(Source data)
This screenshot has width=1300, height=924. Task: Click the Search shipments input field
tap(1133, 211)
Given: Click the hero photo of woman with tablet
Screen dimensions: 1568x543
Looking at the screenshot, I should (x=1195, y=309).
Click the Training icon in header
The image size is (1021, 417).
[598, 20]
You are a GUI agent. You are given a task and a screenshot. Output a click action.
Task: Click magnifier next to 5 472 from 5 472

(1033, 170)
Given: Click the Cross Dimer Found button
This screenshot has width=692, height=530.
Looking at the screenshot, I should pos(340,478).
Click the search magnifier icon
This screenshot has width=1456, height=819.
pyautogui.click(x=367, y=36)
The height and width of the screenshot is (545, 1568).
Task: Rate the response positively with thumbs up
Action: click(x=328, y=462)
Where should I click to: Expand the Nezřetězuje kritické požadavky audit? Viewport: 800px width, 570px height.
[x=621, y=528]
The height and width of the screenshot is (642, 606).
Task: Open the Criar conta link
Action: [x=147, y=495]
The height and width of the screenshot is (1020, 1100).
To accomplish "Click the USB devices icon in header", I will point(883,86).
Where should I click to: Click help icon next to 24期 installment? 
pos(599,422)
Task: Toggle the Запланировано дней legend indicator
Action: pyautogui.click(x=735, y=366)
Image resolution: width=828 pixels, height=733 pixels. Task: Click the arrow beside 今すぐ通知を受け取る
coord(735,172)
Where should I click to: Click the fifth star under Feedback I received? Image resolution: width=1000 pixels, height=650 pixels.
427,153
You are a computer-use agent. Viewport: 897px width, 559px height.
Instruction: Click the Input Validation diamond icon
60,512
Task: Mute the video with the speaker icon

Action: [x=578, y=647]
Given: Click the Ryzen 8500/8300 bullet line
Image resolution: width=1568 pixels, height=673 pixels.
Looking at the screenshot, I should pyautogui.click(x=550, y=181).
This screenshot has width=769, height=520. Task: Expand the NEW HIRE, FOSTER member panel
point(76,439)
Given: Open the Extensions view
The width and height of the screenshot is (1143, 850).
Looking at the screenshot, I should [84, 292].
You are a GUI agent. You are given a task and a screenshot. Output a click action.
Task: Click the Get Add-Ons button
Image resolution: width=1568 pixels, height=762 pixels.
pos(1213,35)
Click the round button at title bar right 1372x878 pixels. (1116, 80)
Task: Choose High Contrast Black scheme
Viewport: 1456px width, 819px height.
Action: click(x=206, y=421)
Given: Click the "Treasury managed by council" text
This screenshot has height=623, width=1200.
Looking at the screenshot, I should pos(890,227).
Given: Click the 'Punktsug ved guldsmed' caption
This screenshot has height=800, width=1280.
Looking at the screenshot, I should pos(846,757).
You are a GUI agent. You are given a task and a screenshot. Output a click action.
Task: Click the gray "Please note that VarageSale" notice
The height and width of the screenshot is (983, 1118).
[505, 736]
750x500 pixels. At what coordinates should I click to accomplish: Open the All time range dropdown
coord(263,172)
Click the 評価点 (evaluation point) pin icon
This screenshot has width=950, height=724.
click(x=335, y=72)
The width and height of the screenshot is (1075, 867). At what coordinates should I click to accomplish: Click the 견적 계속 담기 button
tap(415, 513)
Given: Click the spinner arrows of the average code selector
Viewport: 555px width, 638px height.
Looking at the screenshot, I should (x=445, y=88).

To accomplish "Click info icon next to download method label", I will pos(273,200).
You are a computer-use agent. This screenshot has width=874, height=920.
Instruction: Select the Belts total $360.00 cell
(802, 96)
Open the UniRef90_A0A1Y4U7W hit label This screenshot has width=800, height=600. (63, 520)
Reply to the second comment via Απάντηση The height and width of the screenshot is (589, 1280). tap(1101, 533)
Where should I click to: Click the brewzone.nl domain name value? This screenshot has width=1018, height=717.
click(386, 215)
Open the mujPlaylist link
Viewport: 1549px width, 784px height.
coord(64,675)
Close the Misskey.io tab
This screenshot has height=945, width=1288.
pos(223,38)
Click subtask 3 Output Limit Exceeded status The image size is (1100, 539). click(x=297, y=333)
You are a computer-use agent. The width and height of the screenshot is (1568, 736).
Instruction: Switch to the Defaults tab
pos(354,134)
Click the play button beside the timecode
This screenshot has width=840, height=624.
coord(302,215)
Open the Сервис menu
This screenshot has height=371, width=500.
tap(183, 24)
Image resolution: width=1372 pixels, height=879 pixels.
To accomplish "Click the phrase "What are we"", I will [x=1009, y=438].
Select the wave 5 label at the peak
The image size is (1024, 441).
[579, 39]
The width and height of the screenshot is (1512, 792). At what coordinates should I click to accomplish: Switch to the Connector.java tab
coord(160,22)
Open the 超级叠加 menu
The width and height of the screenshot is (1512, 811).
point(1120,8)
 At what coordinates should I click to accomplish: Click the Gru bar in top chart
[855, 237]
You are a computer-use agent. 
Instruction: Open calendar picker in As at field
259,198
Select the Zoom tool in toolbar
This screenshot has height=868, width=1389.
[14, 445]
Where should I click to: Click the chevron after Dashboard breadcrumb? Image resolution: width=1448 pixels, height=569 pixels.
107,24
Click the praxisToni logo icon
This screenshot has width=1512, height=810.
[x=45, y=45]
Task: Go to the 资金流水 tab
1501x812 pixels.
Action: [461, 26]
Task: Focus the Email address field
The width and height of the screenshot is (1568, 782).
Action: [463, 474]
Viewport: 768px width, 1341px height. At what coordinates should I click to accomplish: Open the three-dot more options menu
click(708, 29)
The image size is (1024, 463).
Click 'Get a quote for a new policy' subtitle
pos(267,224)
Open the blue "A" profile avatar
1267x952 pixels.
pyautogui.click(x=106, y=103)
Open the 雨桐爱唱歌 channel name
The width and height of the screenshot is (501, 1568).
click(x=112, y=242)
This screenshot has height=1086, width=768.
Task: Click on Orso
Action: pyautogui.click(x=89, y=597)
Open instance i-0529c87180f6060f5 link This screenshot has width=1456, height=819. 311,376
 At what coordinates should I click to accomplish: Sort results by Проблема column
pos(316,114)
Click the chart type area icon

> [Task details]: Format the data above as a numbered list, leaving out any blank lines.

> [Problem solution]:
1. This screenshot has width=1300, height=924. Task: Click the Search shipments input field
2. tap(1133, 211)
3. Given: Click the hero photo of woman with tablet
4. Screen dimensions: 1568x543
5. Looking at the screenshot, I should (x=1195, y=309).
6. Click the Training icon in header
7. The image size is (1021, 417).
8. [598, 20]
9. You are a GUI agent. You are given a task and a screenshot. Output a click action.
10. Task: Click magnifier next to 5 472 from 5 472
11. (1033, 170)
12. Given: Click the Cross Dimer Found button
13. This screenshot has width=692, height=530.
14. Looking at the screenshot, I should pos(340,478).
15. Click the search magnifier icon
16. This screenshot has width=1456, height=819.
17. pyautogui.click(x=367, y=36)
18. The height and width of the screenshot is (545, 1568).
19. Task: Rate the response positively with thumbs up
20. Action: click(x=328, y=462)
21. Where should I click to: Expand the Nezřetězuje kritické požadavky audit? Viewport: 800px width, 570px height.
22. [x=621, y=528]
23. The height and width of the screenshot is (642, 606).
24. Task: Open the Criar conta link
25. Action: [x=147, y=495]
26. The height and width of the screenshot is (1020, 1100).
27. To accomplish "Click the USB devices icon in header", I will point(883,86).
28. Where should I click to: Click help icon next to 24期 installment? 
29. pos(599,422)
30. Task: Toggle the Запланировано дней legend indicator
31. Action: pyautogui.click(x=735, y=366)
32. Image resolution: width=828 pixels, height=733 pixels. Task: Click the arrow beside 今すぐ通知を受け取る
33. coord(735,172)
34. Where should I click to: Click the fifth star under Feedback I received? Image resolution: width=1000 pixels, height=650 pixels.
35. 427,153
36. You are a computer-use agent. Viewport: 897px width, 559px height.
37. Instruction: Click the Input Validation diamond icon
38. 60,512
39. Task: Mute the video with the speaker icon
40. Action: [x=578, y=647]
41. Given: Click the Ryzen 8500/8300 bullet line
42. Image resolution: width=1568 pixels, height=673 pixels.
43. Looking at the screenshot, I should pyautogui.click(x=550, y=181).
44. This screenshot has width=769, height=520. Task: Expand the NEW HIRE, FOSTER member panel
45. point(76,439)
46. Given: Open the Extensions view
47. The width and height of the screenshot is (1143, 850).
48. Looking at the screenshot, I should [84, 292].
49. You are a GUI agent. You are given a task and a screenshot. Output a click action.
50. Task: Click the Get Add-Ons button
51. Image resolution: width=1568 pixels, height=762 pixels.
52. pos(1213,35)
53. Click the round button at title bar right 1372x878 pixels. (1116, 80)
54. Task: Choose High Contrast Black scheme
55. Viewport: 1456px width, 819px height.
56. Action: click(x=206, y=421)
57. Given: Click the "Treasury managed by council" text
58. This screenshot has height=623, width=1200.
59. Looking at the screenshot, I should pos(890,227).
60. Given: Click the 'Punktsug ved guldsmed' caption
61. This screenshot has height=800, width=1280.
62. Looking at the screenshot, I should pos(846,757).
63. You are a GUI agent. You are given a task and a screenshot. Output a click action.
64. Task: Click the gray "Please note that VarageSale" notice
65. The height and width of the screenshot is (983, 1118).
66. [505, 736]
67. 750x500 pixels. At what coordinates should I click to accomplish: Open the All time range dropdown
68. coord(263,172)
69. Click the 評価点 (evaluation point) pin icon
70. This screenshot has width=950, height=724.
71. click(x=335, y=72)
72. The width and height of the screenshot is (1075, 867). At what coordinates should I click to accomplish: Click the 견적 계속 담기 button
73. tap(415, 513)
74. Given: Click the spinner arrows of the average code selector
75. Viewport: 555px width, 638px height.
76. Looking at the screenshot, I should (x=445, y=88).
77. To accomplish "Click info icon next to download method label", I will pos(273,200).
78. You are a computer-use agent. This screenshot has width=874, height=920.
79. Instruction: Select the Belts total $360.00 cell
80. (802, 96)
81. Open the UniRef90_A0A1Y4U7W hit label This screenshot has width=800, height=600. (63, 520)
82. Reply to the second comment via Απάντηση The height and width of the screenshot is (589, 1280). tap(1101, 533)
83. Where should I click to: Click the brewzone.nl domain name value? This screenshot has width=1018, height=717.
84. click(386, 215)
85. Open the mujPlaylist link
86. Viewport: 1549px width, 784px height.
87. coord(64,675)
88. Close the Misskey.io tab
89. This screenshot has height=945, width=1288.
90. pos(223,38)
91. Click subtask 3 Output Limit Exceeded status The image size is (1100, 539). click(x=297, y=333)
92. You are a computer-use agent. The width and height of the screenshot is (1568, 736).
93. Instruction: Switch to the Defaults tab
94. pos(354,134)
95. Click the play button beside the timecode
96. This screenshot has width=840, height=624.
97. coord(302,215)
98. Open the Сервис menu
99. This screenshot has height=371, width=500.
100. tap(183, 24)
101. Image resolution: width=1372 pixels, height=879 pixels.
102. To accomplish "Click the phrase "What are we"", I will [x=1009, y=438].
103. Select the wave 5 label at the peak
104. The image size is (1024, 441).
105. [579, 39]
106. The width and height of the screenshot is (1512, 792). At what coordinates should I click to accomplish: Switch to the Connector.java tab
107. coord(160,22)
108. Open the 超级叠加 menu
109. The width and height of the screenshot is (1512, 811).
110. point(1120,8)
111.  At what coordinates should I click to accomplish: Click the Gru bar in top chart
112. [855, 237]
113. You are a computer-use agent. 
114. Instruction: Open calendar picker in As at field
115. 259,198
116. Select the Zoom tool in toolbar
117. This screenshot has height=868, width=1389.
118. [14, 445]
119. Where should I click to: Click the chevron after Dashboard breadcrumb? Image resolution: width=1448 pixels, height=569 pixels.
120. 107,24
121. Click the praxisToni logo icon
122. This screenshot has width=1512, height=810.
123. [x=45, y=45]
124. Task: Go to the 资金流水 tab
125. 1501x812 pixels.
126. Action: [461, 26]
127. Task: Focus the Email address field
128. The width and height of the screenshot is (1568, 782).
129. Action: [463, 474]
130. Viewport: 768px width, 1341px height. At what coordinates should I click to accomplish: Open the three-dot more options menu
131. click(708, 29)
132. The image size is (1024, 463).
133. Click 'Get a quote for a new policy' subtitle
134. pos(267,224)
135. Open the blue "A" profile avatar
136. 1267x952 pixels.
137. pyautogui.click(x=106, y=103)
138. Open the 雨桐爱唱歌 channel name
139. The width and height of the screenshot is (501, 1568).
140. click(x=112, y=242)
141. This screenshot has height=1086, width=768.
142. Task: Click on Orso
143. Action: pyautogui.click(x=89, y=597)
144. Open instance i-0529c87180f6060f5 link This screenshot has width=1456, height=819. 311,376
145.  At what coordinates should I click to accomplish: Sort results by Проблема column
146. pos(316,114)
147. Click the chart type area icon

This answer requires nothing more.